Story

Reverend Elizabeth Pollard

As a youth pastor, I have never encountered a Christian education curriculum like it. The program encourages students to love themselves fully and deeply. Its impact is invaluable.

 

What do you see as the value of the program?

The Youth Hope-Builders Academy is intentionally designed for African American youth. As a youth pastor, I have never encountered a Christian education curriculum like it. The program encourages students to love themselves fully and deeply. Its impact is invaluable.

 

How was your experience working with Youth Hope-Builders Academy?

My experience was wonderful! The lessons were easy to follow and adaptable for my context. The students were engaged, and it was evident that they enjoyed, and were challenged by, the experience. The initial training provided by Dr. Anne Wimberley and her team was phenomenal as well. We were able to hear success stories from congregations and organizations of varying sizes, and the stories of alum drove home the significance of this program.

 

What was the best thing about your experience?

The best thing about working with YHBA was the youth. The students were creative, insightful and bold. The beauty of this curriculum is that it can reach the shyest of kids. I often found that more reserved students tended to share the most. The youth were empowered to share their thoughts, and their confidence grew as their voices were affirmed.

 

How did you see students change during and after their participation?

The body image and conflict resolution sections were most impactful for our congregation. The students wrestled with societal beauty standards that they could quickly recognize as well as others that they thought they were actively avoiding, particularly the boys. 

The young men realized that they received messaging about their hair and bodies in some of the same ways that young women did. They, too, fell prey to manipulating their hair to be accepted (i.e., getting texturizers to loosen their curl patterns, wearing close haircuts or using multiple hair products to achieve the look of waves). 

After the program, I noticed that some students began to embrace their natural hair texture and were gentler with themselves and their bodies. Fat-shaming also decreased.

The conflict resolution section allowed students to identify their conflict resolution styles and adapt them as needed. The attention that YHBA gives to intracultural and intercultural conflict is incredibly helpful. It allows youth to navigate the racism and white supremacy they face within society and how that impacts their interactions with one another in their community. All youth seemed to walk away with increased self-awareness and compassion.

 

What do you think students learned about themselves, the world or ministry through this experience?

Youth Hope-Builders Academy is a truly holistic program. It deals intimately with the entire person: emotional, spiritual, psychological and physical. Youth are encouraged to love themselves for who they are, and to actively fight against societal pressures to change or confirm in negative ways. As they grow in self-love, they also learn how to love others better and see themselves as connected to a broader community.

 

Do you feel students are better equipped for their next step or stage of life after attending? 

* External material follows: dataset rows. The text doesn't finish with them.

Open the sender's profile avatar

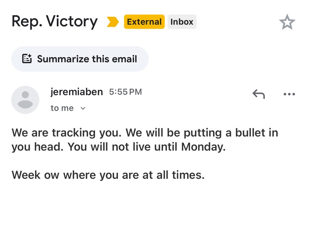pyautogui.click(x=25, y=100)
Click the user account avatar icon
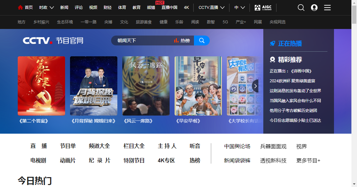Screen dimensions: 357x187 pyautogui.click(x=314, y=8)
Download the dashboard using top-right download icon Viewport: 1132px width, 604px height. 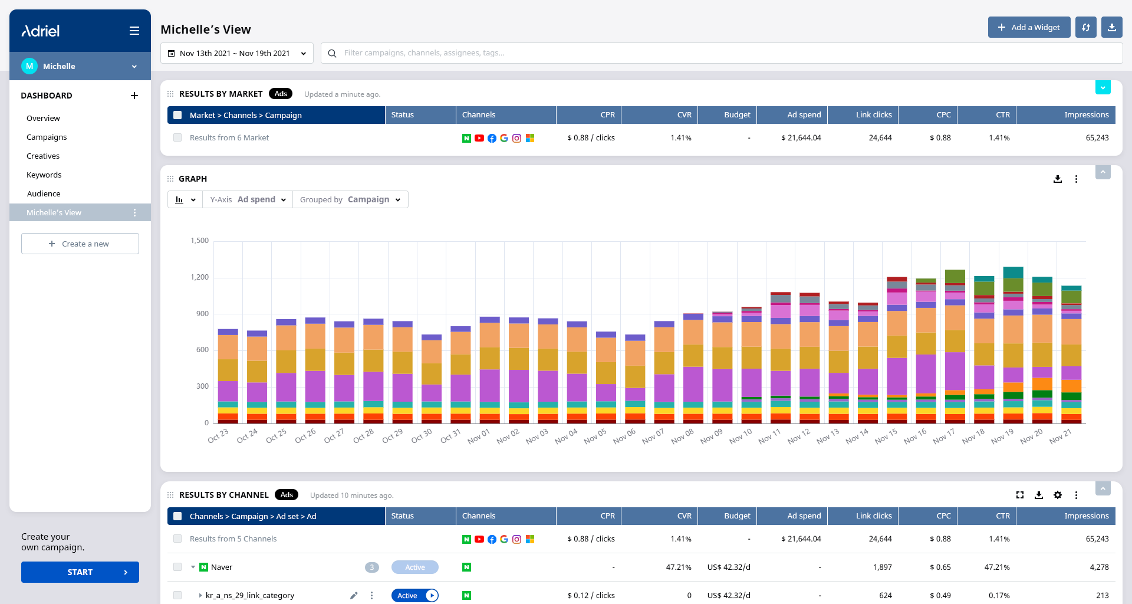[1112, 27]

I do think that students are equipped for their next stage in life. The program gave them increased confidence and helped several to assert themselves. Some students have also gone on to serve in leadership positions in youth ministry, the larger church and their communities.

 

How did this experience shape your career or ministry engagement in general?

YHBA requires "multiple hands and heads." Working alongside lay members who were dedicated to youth and their spiritual formation was great. It helped to strengthen me as a facilitator and enhance the experience for the students.

 

What advice would you give to someone who wants to lead a program like this?

My advice for someone leading this type of program would be to journey through the YHBA curriculum yourself, before leading students. It is essential to revisit your past and to negotiate emotions before facilitating the experience for others. This helps leaders to truly facilitate and not to “bleed” on the students due to unresolved trauma and psychological wounds. I found the experience to be quite healing myself.